As declarações do senador Humberto Costa (PT) na noite desta sexta-feira (13) reforçaram um cenário que já vinha sendo desenhado nos bastidores da política pernambucana: a possibilidade de o deputado federal Eduardo da Fonte (PP) ocupar a segunda vaga ao Senado na chapa liderada pelo prefeito do Recife, João Campos (PSB), na disputa pelo Governo de Pernambuco em 2026.
Durante a filiação da deputada estadual Dani Portela ao PT, o senador petista defendeu que a composição majoritária do grupo tenha um nome ligado ao campo do centro político. A fala foi interpretada por aliados e observadores como um sinal claro de que o PT não quer as duas vagas ao Senado no campo da esquerda na chapa do socialista, abrindo espaço para um aliado de outro espectro partidário — cenário que favorece diretamente o deputado progressista.
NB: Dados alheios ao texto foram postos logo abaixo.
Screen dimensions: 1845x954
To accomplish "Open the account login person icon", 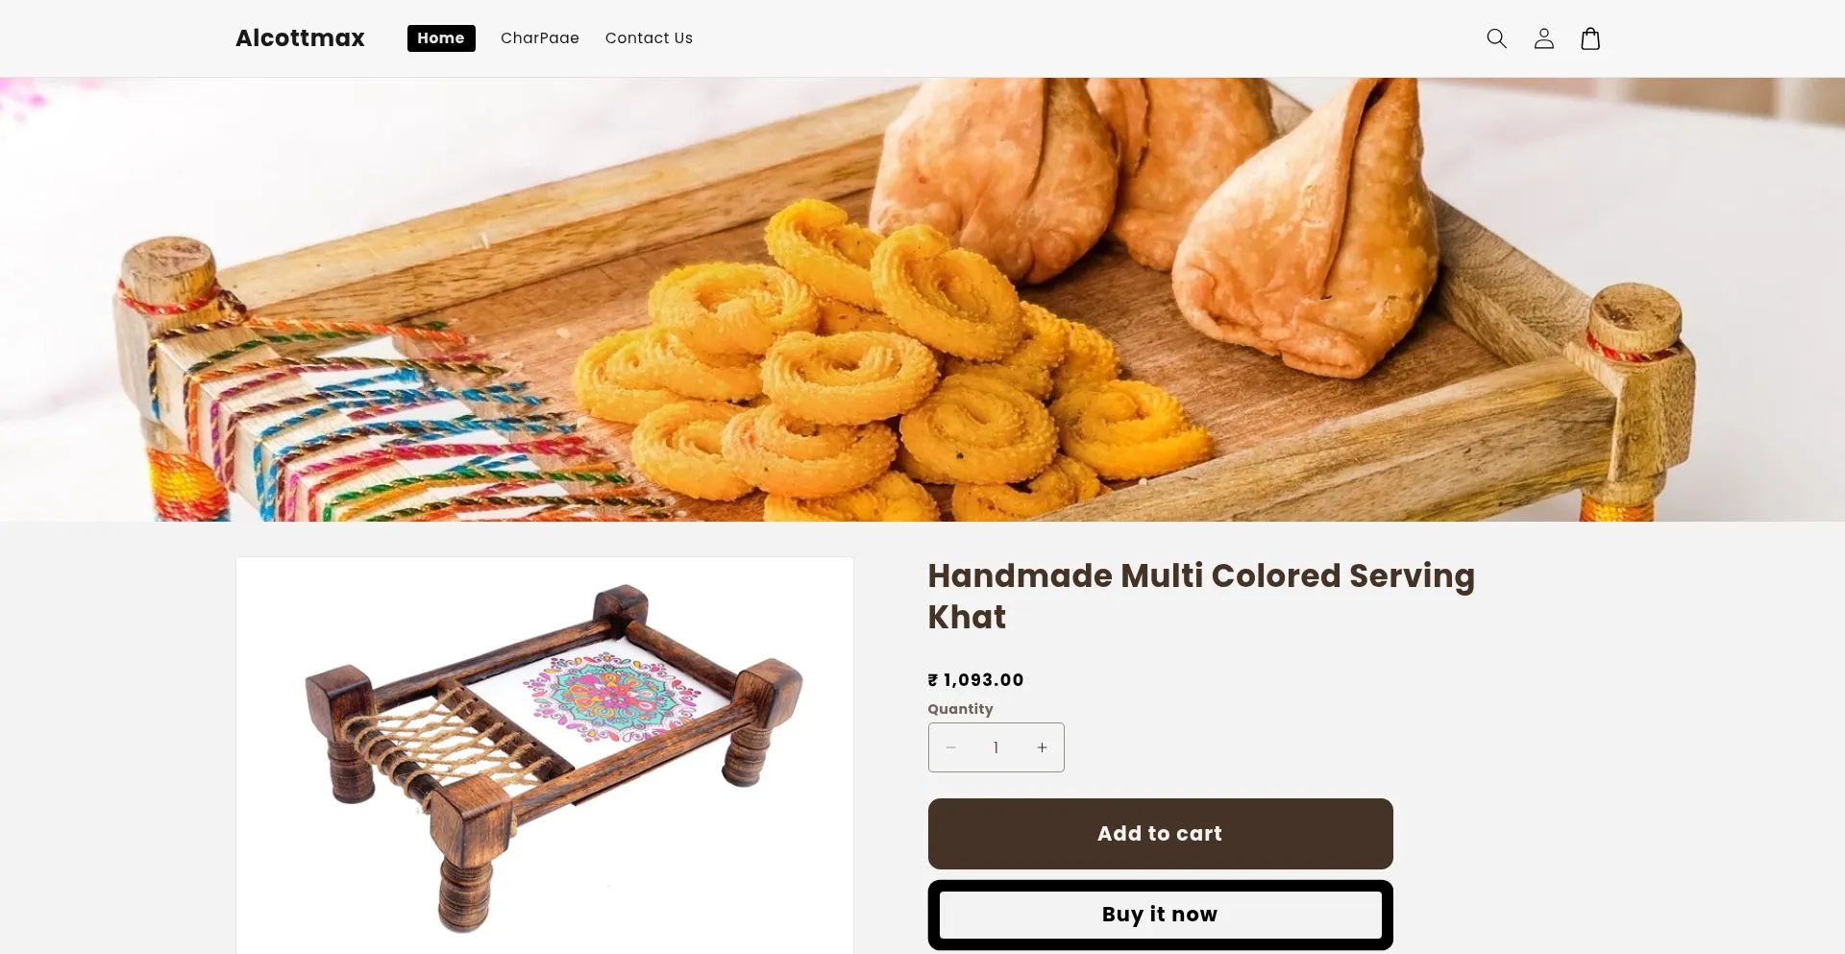I will point(1543,38).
Com isso, praticamente rifando Marília Arraes da disputa nesse cargo. Ela vai se filiar ao PDT nos próximos dias.
A avaliação ganha ainda mais força diante das movimentações recentes entre as duas lideranças. Nos bastidores, Humberto Costa já tem sido tratado como o nome praticamente certo para uma das vagas ao Senado na chapa de João Campos, enquanto Eduardo da Fonte desponta como o principal nome de um partido de centro capaz de agregar estrutura política, tempo de televisão e capilaridade eleitoral ao projeto do PSB. 
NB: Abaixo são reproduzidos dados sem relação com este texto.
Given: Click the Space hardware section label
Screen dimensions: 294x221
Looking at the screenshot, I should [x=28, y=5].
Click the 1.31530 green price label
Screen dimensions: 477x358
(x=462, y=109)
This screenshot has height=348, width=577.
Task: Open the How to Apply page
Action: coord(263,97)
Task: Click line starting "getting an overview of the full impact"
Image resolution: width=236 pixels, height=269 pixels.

Além do discurso público, fontes ligadas ao próprio deputado federal indicam que a decisão política já estaria tomada. Segundo um interlocutor próximo de Eduardo da Fonte, o parlamentar teria comunicado a aliados que deve mesmo integrar o palanque do socialista na disputa estadual, movimento que deverá ser oficializado nos próximos dias, caso as negociações avancem como esperado.
Outro sinal relevante dessa possível aproximação foi a recente filiação da delegada Gleide Ângelo ao Partido Progressistas. A parlamentar deixou o PSB e passou a integrar as fileiras do PP, legenda comandada em Pernambuco por Eduardo da Fonte. Nos bastidores, o movimento foi interpretado como parte de uma reorganização política que fortalece o partido dentro do campo aliado a João Campos.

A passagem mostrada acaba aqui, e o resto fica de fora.